§ Stored items:
+---+
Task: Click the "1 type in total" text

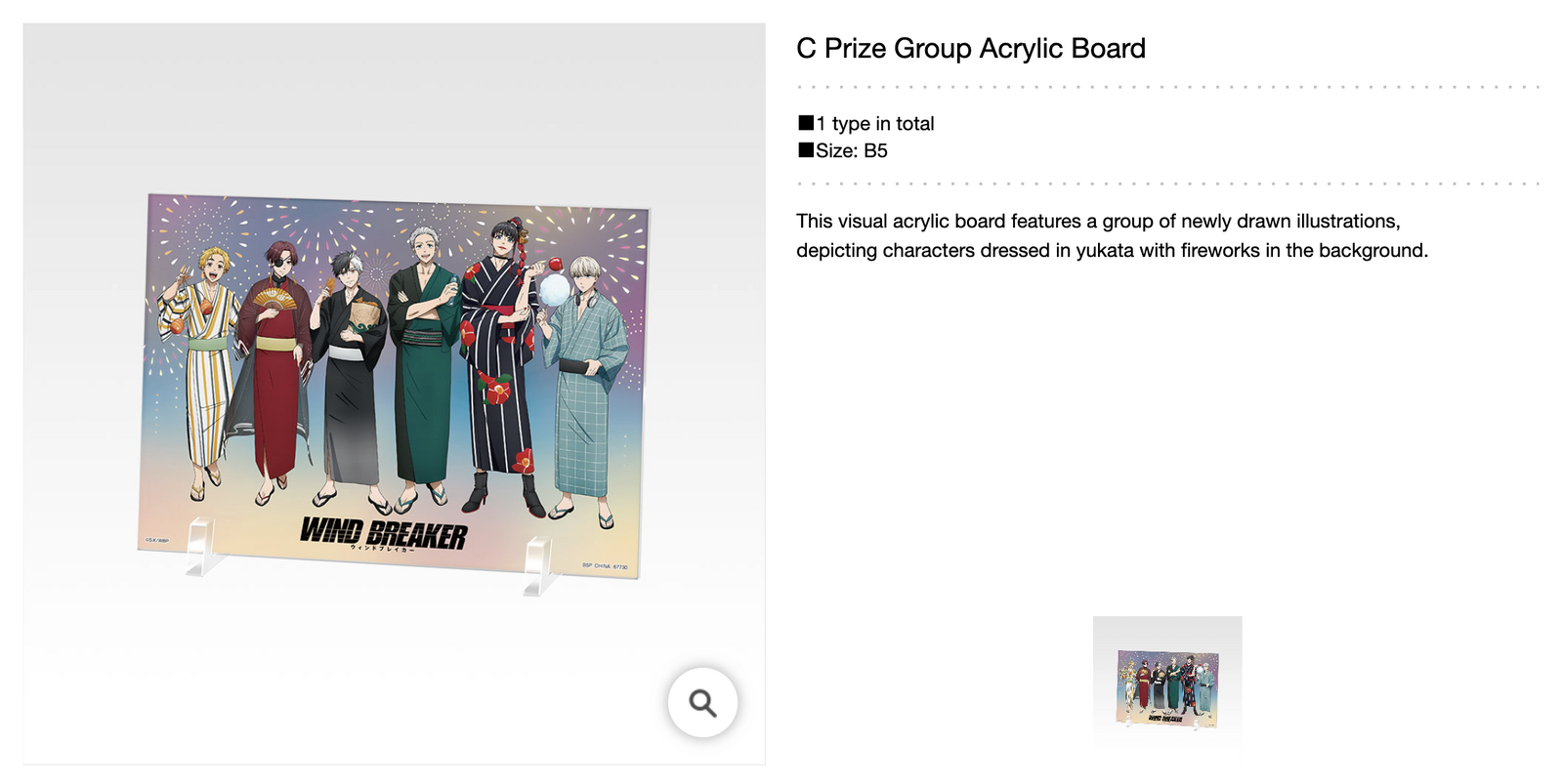Action: [x=875, y=124]
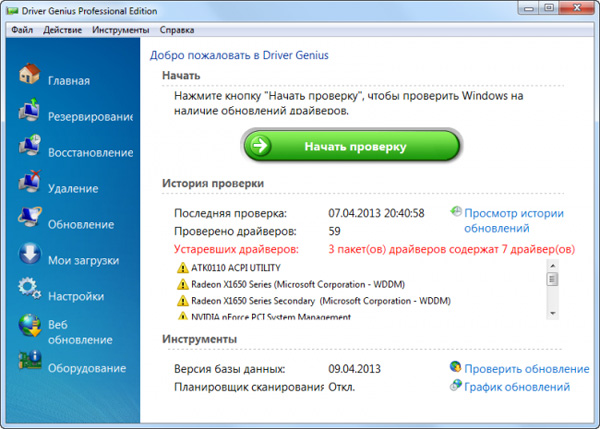The height and width of the screenshot is (429, 600).
Task: Open the Файл menu
Action: point(22,30)
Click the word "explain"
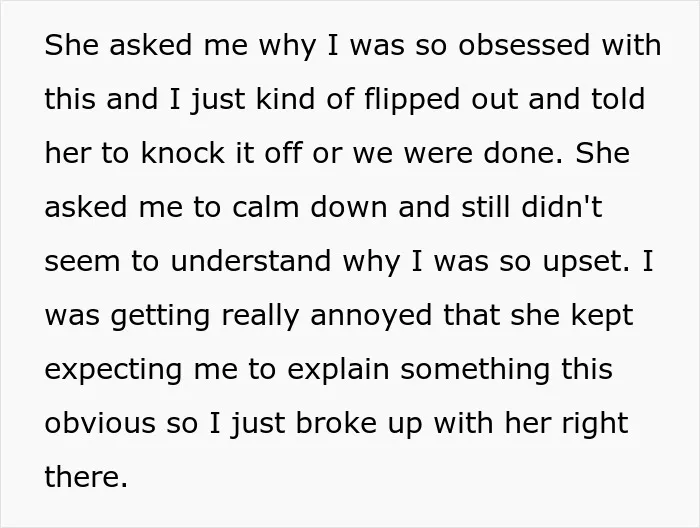Viewport: 700px width, 528px height. [x=338, y=371]
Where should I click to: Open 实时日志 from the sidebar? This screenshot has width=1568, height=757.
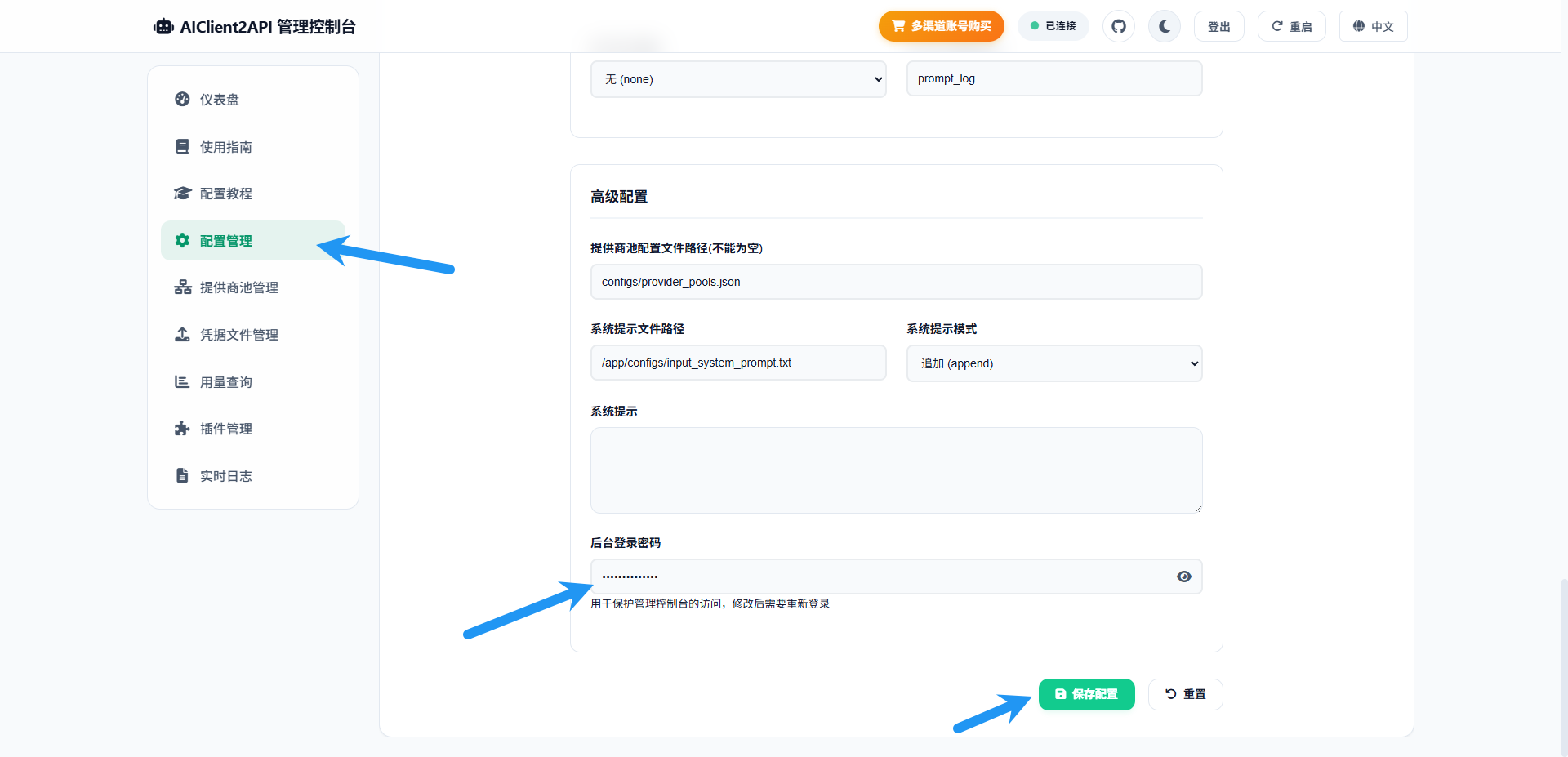tap(225, 476)
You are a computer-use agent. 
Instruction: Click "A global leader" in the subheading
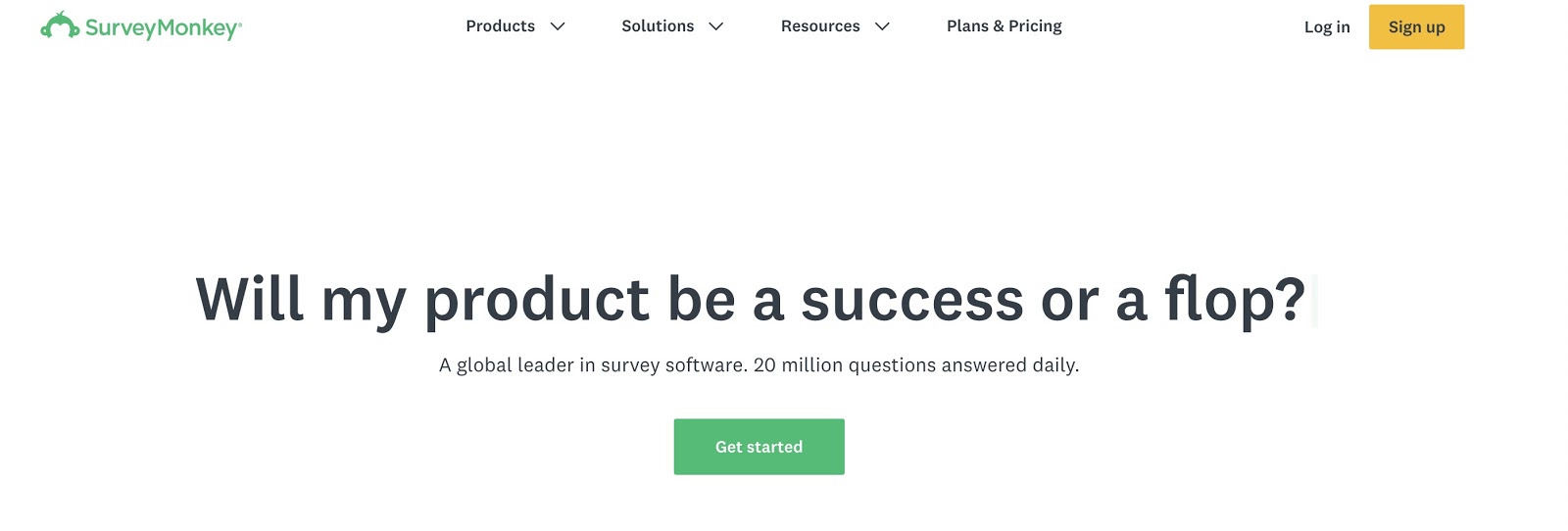pos(506,365)

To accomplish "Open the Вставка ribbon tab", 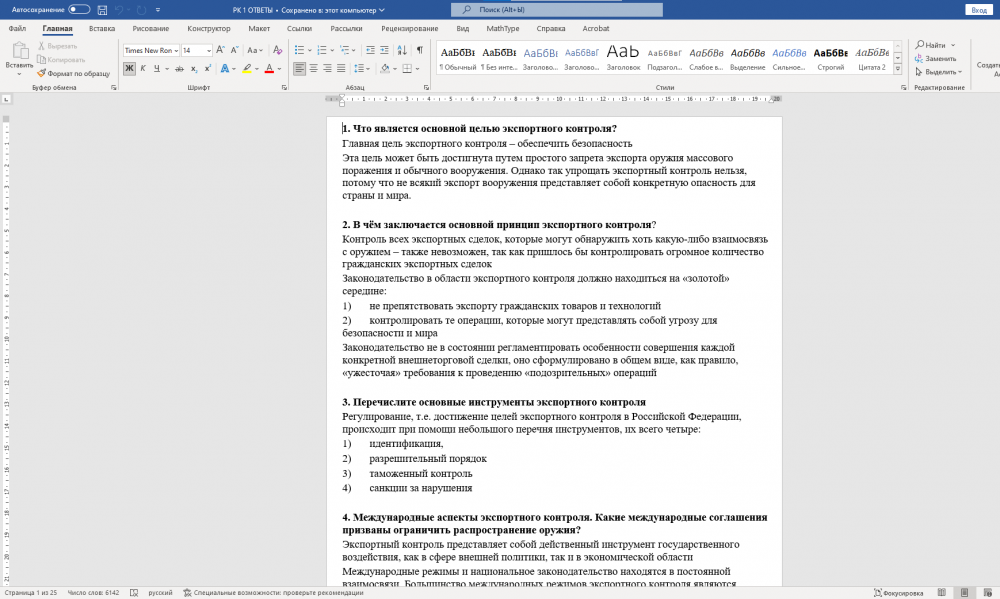I will 102,29.
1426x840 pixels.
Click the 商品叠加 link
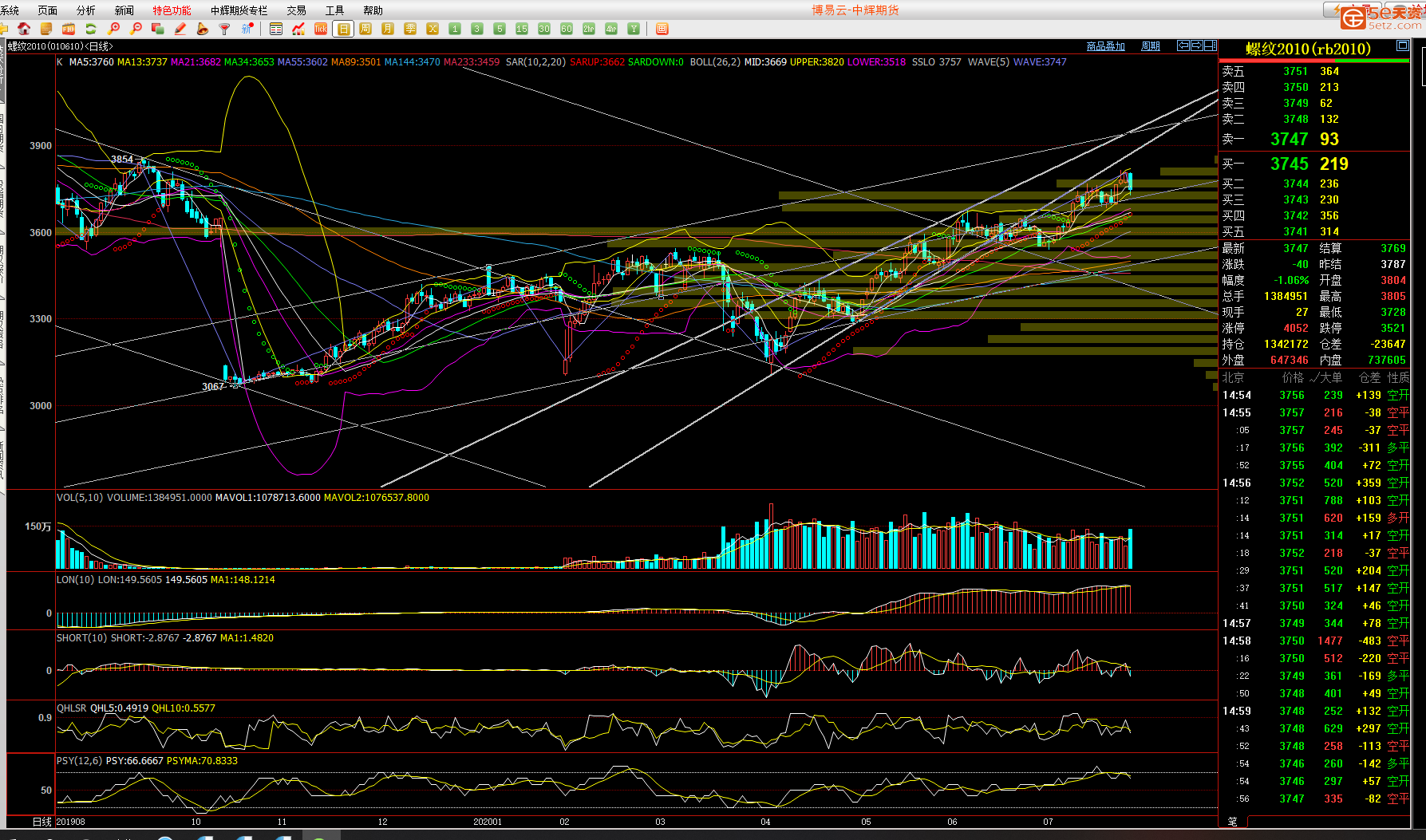click(1105, 46)
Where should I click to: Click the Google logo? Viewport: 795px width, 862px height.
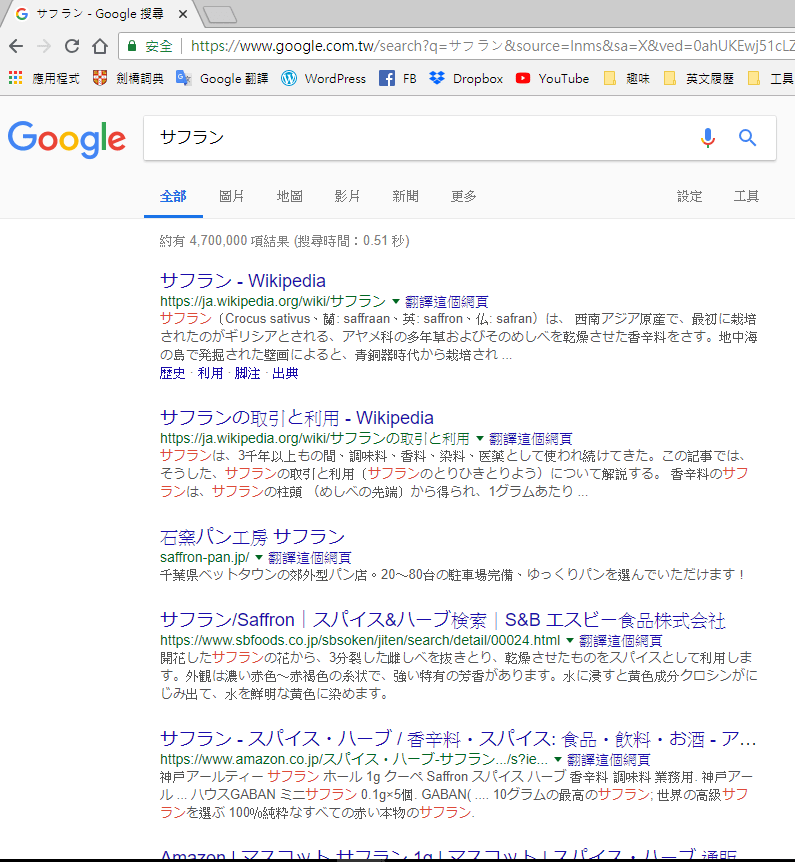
+---+
§ WHAT THE TASK REQUIRES:
Write the lines from the one with "1426x840 pixels." through the last line of the entries out again exactly, both ends included, and skip the pictures.

§ EXERCISE SOLUTION:
1426x840 pixels.
Click the 商品叠加 link
click(1105, 46)
Where should I click to: Click the Google logo? Viewport: 795px width, 862px height.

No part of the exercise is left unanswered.